How Soil Bacteria Could Help Clean Up Our Electronic Waste Mess

Electronic waste, or e-waste, is among the fastest-growing environmental pollutants around the globe. Used phones, computers, and batteries end up in landfills where they seep out poisonous heavy metals like lead, cadmium, and zinc into the soil. These heavy metals are non-biodegradable and have the ability to get into both human populations and the environment—contaminating groundwater, poisoning plants, and even entering the food supply.

But what if nature could be utilized to restore order to this disarray?

This work looked at a special group of bacteria that are present in e-waste-contaminated soil. These bacteria have one particular talent: they can survive in polluted environments and remove toxic metals from the surrounding soil.

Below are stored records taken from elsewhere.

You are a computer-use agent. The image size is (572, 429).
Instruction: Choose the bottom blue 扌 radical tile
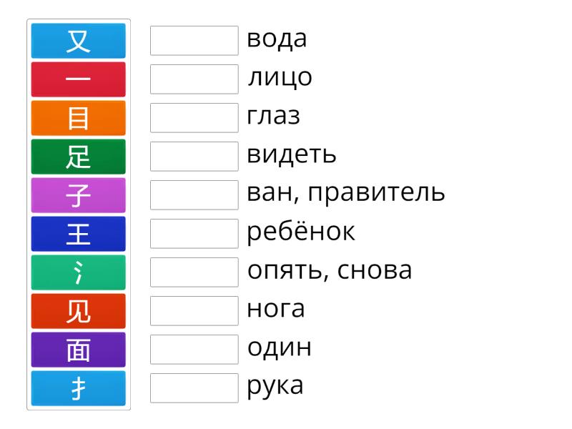click(79, 388)

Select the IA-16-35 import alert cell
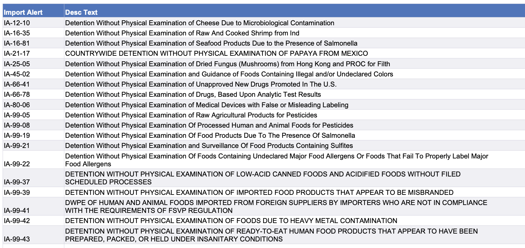point(17,33)
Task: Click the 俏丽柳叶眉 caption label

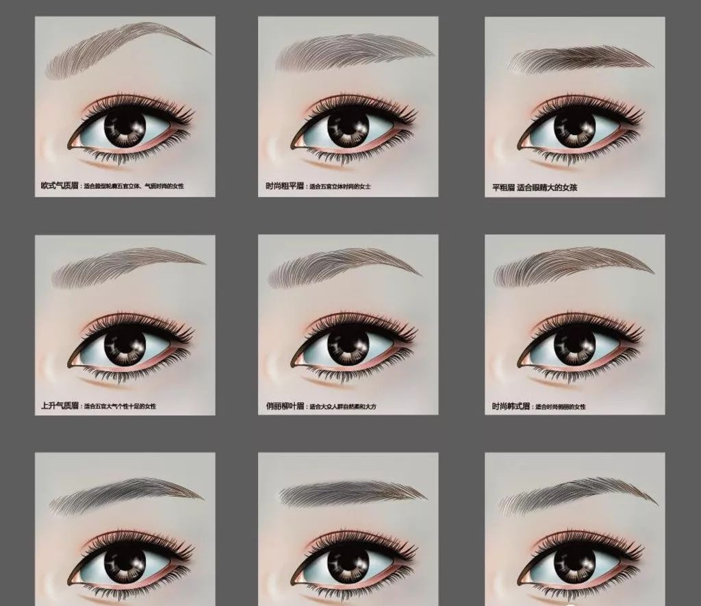Action: pos(285,406)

Scientists so far discovered a number of strains of bacteria that can carry out two helpful processes:

  1. Bioleaching – in which bacteria naturally convert solid metals into a soluble form that can be washed from the soil.
  2. Biosorption – in which metals bind to the surface of the bacteria like magnets, making it simple to remove.

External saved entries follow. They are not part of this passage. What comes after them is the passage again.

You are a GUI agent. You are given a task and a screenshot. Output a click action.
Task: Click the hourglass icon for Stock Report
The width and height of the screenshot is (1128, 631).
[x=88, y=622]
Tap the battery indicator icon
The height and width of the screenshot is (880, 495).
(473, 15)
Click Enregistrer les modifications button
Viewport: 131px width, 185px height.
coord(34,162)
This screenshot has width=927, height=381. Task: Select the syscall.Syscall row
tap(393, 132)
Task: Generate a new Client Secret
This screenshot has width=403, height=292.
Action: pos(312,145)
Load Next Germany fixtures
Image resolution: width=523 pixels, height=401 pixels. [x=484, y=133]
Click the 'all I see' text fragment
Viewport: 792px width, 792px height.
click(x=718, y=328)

Among all the microbes that were investigated, one strain—Microbacterium sp. 1S1—stood out. It was resistant to heavy-metal-saturated conditions and removed up to 75% of zinc from the soil in laboratory tests.

This process is known as bioremediation, and it’s important because:

  • It’s cheap (no expensive equipment needed);
  • It’s clean (uses living microbes instead of poisonous chemicals);
  • It’s safe and scalable for contaminated sites all over the world.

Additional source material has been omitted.